DATA EXTRACT:
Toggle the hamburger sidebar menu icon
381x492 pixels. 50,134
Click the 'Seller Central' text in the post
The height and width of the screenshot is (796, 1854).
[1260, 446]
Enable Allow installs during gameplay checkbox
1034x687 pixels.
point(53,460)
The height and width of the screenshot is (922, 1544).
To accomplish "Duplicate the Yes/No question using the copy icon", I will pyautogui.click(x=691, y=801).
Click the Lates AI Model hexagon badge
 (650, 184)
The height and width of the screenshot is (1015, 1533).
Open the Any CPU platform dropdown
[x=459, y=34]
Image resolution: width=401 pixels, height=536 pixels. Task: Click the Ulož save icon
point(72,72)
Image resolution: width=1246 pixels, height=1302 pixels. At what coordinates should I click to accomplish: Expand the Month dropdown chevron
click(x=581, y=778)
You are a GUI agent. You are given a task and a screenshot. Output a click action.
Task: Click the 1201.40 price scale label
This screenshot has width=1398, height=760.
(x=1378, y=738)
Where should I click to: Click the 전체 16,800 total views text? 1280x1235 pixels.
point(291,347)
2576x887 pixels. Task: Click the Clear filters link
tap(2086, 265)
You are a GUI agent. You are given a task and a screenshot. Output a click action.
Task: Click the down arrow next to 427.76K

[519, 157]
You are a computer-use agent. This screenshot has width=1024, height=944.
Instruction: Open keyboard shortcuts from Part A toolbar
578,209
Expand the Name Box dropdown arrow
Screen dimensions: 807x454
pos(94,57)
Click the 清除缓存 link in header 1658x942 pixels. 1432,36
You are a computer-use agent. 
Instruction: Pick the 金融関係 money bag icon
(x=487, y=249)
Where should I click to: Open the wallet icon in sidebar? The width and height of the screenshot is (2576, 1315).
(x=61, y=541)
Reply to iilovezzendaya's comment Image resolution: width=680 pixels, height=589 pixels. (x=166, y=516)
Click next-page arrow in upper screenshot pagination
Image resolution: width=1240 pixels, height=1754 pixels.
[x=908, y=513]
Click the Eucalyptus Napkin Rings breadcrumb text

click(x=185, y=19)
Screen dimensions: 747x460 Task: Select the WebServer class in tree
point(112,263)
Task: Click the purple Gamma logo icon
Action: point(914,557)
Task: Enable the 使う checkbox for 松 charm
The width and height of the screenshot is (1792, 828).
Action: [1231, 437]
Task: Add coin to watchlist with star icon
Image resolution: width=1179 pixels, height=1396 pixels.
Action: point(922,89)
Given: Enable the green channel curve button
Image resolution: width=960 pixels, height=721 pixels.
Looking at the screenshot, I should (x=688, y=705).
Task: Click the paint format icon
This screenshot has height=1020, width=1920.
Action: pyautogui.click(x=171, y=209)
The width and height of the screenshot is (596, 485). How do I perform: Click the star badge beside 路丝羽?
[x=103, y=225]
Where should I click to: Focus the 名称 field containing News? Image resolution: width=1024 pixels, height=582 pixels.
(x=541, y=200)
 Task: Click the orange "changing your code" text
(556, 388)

TRY IT:
Scan the entries and show every line in which the word "computer" is found.

SOLUTION TO THE PROBLEM:
You are a computer-use agent. This screenshot has width=1024, height=944.
You are a computer-use agent. 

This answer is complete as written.